The deceased is survived by his wife and several children, only one of whom, a daughter, Mrs. Alice Spahn, lives in Muskogee. His mother, who is eighty-seven years old, lives at Van Buren, Arkansas, where a sister of his also is living.
The funeral will be held at noon Friday from the Reeves' home at 816 North Howard Street. Arrangements for the funeral had not been completed last evening.



BASS REEVES CAREER

In the history of the early days of Eastern Oklahoma the name of Bass Reeves has a place in the front rank among those who cleansed out the old Indian Territory of outlaws and desperadoes. No story of the conflict of government's officers with those outlaws which ended only a few years ago with the rapid filling up of the territory with people, can be complete without mention of the negro who died yesterday.
For thirty-two years, beginning way back in the seventies and ending in 1907, Bass Reeves was a deputy United States marshal. During that time he was sent to arrest some of the most desperate characters that ever infested Indian Territory and endangered life and peace in its borders. And he got his man as often as any of the deputies. At times he was unable to get them alive and so in the course of his long service he killed fourteen men. But Bass Reeves always said that he never shot a man when it was not necessary for him to do so in the discharge of his duty to save his own life. He was tried for murder on one occasion but was acquitted upon proving that he had killed the man in the discharge of his duty and was forced to do it.
Reeves was an Arkansan and in his early days was a slave. He entered the federal as a deputy marshal long before a court was established in Indian Territory and served under the marshal at Fort Smith. Then when people started to come into Indian Territory and a marshal was appointed with headquarters in Muskogee, he was sent over here.
Reeves served under seven United States marshals and all of them were more than satisfied with his services. Everybody who came in contact with the negro deputy in an official capacity had a great deal of respect for him, and at the court house in Muskogee one can hear stories of his devotion to duty, his unflinching courage and his many thrilling experiences, and although he could not write or read he always took receipts and had his accounts in good shape.
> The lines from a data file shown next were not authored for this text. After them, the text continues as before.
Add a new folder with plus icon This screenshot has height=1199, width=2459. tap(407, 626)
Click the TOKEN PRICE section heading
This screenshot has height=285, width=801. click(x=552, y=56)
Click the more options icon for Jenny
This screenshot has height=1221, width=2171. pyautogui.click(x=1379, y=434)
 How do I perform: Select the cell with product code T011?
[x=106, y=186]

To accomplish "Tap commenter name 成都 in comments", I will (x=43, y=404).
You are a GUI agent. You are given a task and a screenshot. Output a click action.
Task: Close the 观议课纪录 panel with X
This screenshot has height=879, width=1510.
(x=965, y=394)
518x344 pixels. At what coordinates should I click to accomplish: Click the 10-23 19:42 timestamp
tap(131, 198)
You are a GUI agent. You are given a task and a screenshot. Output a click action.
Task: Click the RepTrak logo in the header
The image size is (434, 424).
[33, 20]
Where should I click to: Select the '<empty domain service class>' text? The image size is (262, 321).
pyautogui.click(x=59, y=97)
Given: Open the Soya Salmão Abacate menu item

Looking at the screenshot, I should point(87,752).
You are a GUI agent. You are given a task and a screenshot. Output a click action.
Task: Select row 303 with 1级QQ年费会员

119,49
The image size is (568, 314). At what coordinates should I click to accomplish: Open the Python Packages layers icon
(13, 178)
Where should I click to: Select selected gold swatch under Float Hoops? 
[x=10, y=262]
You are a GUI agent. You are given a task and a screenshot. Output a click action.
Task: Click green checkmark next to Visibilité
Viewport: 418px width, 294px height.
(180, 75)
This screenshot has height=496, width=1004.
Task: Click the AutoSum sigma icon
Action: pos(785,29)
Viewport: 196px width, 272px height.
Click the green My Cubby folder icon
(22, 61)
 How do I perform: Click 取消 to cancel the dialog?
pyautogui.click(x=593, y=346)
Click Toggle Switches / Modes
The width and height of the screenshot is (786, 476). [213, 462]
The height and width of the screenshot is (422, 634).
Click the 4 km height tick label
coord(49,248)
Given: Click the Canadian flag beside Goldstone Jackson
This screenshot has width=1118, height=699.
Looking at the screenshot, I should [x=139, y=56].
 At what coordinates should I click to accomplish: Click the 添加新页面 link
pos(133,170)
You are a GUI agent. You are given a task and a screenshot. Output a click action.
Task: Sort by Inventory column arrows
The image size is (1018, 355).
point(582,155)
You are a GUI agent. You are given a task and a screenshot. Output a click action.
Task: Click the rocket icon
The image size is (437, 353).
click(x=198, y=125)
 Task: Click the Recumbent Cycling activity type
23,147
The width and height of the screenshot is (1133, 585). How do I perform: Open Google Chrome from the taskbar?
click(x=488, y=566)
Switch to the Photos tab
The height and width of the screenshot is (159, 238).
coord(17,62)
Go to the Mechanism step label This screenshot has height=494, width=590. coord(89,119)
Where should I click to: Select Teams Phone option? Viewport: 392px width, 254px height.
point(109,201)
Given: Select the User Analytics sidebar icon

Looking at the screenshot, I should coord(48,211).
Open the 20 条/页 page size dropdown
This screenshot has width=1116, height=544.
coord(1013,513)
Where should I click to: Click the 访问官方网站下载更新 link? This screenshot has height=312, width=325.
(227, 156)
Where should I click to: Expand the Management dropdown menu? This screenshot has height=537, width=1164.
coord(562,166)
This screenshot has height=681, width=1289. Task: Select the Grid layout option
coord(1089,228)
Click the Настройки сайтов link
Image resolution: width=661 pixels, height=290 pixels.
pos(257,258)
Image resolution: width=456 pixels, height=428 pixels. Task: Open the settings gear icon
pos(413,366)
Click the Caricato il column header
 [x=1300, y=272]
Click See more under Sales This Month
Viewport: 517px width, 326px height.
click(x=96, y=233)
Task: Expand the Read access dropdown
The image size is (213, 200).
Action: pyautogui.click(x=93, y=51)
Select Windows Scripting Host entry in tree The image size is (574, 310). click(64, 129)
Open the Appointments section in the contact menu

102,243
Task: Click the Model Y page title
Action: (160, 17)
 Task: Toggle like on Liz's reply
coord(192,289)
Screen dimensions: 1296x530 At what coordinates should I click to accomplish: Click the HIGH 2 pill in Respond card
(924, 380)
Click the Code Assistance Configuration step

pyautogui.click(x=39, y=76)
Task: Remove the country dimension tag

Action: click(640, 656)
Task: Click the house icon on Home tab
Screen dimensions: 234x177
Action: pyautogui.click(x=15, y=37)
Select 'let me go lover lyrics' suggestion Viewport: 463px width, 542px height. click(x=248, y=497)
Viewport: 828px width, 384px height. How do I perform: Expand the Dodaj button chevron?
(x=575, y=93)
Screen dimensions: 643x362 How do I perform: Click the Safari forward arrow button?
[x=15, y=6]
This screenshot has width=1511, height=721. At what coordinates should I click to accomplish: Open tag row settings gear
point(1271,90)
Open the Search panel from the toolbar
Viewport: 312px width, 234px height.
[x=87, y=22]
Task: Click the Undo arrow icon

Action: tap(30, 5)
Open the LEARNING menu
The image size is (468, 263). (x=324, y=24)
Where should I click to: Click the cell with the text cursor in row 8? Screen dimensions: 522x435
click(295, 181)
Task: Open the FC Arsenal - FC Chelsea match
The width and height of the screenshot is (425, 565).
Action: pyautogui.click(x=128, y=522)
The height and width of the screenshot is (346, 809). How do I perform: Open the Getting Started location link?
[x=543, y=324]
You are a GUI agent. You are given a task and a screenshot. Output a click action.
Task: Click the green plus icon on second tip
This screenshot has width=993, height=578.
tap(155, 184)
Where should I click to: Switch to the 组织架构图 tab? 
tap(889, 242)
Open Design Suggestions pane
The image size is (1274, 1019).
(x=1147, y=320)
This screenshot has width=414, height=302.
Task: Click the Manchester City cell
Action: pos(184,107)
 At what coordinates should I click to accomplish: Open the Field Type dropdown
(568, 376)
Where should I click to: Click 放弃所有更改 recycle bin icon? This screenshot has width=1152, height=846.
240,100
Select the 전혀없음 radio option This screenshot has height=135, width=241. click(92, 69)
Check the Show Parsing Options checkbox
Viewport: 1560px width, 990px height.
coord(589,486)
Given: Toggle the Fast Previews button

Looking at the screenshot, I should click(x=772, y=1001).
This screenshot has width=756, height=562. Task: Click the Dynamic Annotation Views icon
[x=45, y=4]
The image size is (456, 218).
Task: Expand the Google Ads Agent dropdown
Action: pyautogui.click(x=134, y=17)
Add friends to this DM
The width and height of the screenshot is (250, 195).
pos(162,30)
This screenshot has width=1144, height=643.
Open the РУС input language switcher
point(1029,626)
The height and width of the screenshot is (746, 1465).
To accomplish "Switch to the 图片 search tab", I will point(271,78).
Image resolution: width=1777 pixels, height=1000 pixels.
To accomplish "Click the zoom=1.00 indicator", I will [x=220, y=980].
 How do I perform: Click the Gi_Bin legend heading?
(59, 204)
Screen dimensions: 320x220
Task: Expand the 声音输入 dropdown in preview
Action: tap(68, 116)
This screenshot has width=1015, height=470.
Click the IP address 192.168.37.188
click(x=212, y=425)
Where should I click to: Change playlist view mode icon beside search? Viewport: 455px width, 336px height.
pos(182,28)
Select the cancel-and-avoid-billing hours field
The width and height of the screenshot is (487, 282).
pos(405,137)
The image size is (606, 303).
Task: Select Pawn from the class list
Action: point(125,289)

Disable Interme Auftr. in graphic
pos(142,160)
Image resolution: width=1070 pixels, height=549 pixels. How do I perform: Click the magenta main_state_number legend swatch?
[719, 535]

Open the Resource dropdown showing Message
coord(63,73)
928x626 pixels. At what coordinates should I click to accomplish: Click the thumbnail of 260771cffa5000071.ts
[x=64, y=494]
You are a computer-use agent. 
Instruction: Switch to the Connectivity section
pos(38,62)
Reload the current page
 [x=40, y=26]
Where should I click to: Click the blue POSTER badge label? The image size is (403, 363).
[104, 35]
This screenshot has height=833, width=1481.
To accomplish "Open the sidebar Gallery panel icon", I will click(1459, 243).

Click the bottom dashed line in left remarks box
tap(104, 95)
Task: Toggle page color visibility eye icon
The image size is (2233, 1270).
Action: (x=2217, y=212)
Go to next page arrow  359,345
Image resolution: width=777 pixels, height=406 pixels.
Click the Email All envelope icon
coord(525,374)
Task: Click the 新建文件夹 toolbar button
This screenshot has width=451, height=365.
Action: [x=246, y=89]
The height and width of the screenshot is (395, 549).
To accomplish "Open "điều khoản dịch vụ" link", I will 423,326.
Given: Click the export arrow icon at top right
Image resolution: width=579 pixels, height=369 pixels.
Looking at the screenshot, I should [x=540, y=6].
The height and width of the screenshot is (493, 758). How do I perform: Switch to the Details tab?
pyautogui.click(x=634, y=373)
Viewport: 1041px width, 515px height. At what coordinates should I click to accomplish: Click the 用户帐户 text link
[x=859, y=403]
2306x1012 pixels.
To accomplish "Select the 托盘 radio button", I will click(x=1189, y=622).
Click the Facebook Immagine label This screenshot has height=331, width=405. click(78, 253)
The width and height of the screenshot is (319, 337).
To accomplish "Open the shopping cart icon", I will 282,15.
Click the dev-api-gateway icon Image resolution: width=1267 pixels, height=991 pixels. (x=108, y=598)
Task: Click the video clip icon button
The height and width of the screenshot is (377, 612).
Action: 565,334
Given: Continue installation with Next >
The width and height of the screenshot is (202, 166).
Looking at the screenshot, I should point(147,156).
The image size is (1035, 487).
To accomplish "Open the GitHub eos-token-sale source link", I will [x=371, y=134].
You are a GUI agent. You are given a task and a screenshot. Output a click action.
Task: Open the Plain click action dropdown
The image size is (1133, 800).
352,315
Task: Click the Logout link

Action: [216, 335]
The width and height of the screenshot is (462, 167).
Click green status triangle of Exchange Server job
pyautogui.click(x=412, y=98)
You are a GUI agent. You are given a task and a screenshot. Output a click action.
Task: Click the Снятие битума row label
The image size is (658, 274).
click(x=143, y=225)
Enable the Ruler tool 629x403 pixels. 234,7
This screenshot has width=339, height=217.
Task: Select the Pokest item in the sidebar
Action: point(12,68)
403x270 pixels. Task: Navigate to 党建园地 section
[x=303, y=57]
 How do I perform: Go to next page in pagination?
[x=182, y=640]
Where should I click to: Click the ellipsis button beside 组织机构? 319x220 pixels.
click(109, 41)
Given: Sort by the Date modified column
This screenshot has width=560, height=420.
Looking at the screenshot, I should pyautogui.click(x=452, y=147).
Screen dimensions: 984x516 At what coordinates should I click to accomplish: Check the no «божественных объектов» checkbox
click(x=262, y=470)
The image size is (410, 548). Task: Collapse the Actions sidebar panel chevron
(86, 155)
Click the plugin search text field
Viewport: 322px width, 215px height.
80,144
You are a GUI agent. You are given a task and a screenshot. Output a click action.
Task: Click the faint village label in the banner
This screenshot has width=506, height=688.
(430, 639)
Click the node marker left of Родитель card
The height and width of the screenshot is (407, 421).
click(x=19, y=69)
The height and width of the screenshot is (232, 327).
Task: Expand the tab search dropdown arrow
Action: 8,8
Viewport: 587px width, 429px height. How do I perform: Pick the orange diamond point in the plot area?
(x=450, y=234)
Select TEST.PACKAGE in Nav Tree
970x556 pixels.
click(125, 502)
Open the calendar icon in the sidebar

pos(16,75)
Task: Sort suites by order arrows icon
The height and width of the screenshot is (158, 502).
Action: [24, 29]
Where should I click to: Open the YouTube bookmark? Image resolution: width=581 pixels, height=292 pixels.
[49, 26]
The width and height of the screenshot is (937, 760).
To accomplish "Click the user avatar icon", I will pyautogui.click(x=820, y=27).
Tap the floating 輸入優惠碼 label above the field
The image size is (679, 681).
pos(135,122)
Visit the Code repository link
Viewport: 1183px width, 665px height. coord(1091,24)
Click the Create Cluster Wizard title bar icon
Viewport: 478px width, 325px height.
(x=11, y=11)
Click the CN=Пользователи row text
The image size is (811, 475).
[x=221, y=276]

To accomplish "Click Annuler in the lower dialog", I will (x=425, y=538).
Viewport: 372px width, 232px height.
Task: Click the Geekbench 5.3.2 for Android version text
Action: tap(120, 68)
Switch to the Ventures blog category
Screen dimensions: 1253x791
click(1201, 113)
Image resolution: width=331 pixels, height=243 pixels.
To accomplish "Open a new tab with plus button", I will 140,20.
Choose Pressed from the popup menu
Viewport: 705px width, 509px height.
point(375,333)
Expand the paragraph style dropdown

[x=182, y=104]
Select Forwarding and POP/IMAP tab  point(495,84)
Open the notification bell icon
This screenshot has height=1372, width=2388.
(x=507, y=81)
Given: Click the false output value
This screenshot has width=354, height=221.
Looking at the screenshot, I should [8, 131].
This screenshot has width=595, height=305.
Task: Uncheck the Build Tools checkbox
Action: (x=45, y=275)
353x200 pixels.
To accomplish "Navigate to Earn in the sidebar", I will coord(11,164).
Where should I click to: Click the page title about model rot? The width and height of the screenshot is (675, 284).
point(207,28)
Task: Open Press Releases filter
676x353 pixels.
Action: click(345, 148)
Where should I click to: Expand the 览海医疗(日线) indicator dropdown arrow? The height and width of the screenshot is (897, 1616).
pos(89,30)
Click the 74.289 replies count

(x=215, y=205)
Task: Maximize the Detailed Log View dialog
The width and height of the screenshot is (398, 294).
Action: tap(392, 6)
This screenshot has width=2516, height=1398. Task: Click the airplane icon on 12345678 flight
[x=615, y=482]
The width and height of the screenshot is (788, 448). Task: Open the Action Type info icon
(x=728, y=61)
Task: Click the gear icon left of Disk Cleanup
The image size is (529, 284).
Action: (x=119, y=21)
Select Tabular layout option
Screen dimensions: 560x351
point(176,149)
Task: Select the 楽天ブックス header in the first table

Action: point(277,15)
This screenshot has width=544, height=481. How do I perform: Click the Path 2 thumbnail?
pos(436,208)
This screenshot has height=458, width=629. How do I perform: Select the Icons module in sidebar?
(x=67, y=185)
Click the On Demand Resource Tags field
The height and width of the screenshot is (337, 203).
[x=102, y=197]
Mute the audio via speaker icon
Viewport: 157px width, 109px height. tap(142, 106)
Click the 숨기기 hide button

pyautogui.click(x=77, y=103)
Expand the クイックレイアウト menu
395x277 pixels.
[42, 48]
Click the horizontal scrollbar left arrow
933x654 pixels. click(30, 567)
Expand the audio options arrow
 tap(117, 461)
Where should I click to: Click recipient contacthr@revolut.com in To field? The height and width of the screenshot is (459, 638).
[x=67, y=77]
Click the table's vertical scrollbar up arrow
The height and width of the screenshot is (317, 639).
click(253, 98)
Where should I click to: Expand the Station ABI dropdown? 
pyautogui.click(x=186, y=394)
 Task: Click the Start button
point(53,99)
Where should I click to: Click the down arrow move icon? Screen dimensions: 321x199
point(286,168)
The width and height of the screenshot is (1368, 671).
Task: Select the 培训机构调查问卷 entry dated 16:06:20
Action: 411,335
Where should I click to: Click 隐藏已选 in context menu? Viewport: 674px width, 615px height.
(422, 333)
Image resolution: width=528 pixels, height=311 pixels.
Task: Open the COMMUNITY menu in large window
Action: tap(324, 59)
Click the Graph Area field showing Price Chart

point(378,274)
Undoubtedly the act which best typifies the man and which at least shows his devotion to duty, was the arrest of his son. A warrant for the arrest of the younger Reeves, who was charged with murder of his wife, had been issued. Marshal Bennett said that perhaps another deputy had better be sent to arrest him. The old negro was in the room at the time, and with a devotion of duty equaling that of the old Roman, Brutus, whose greatest claim on fame has been that the love for his son could not sway him from justice, he said, "Give me the writ," and went out and arrested his son, brought him into court and upon trial and conviction he was sentenced to imprisonment and is still serving the sentence.
Reeves had many narrow escapes. At different times his belt was shot in two, a button shot off his coat, his hat brim shot off and the bridle reins which he held in his hands cut by a bullet. However, in spite of all these narrow escapes and many conflicts in which he was engaged, Reeves was never wounded. And this not withstanding the fact that he said he never fired a shot until the desperado he was trying to arrest had started the shooting.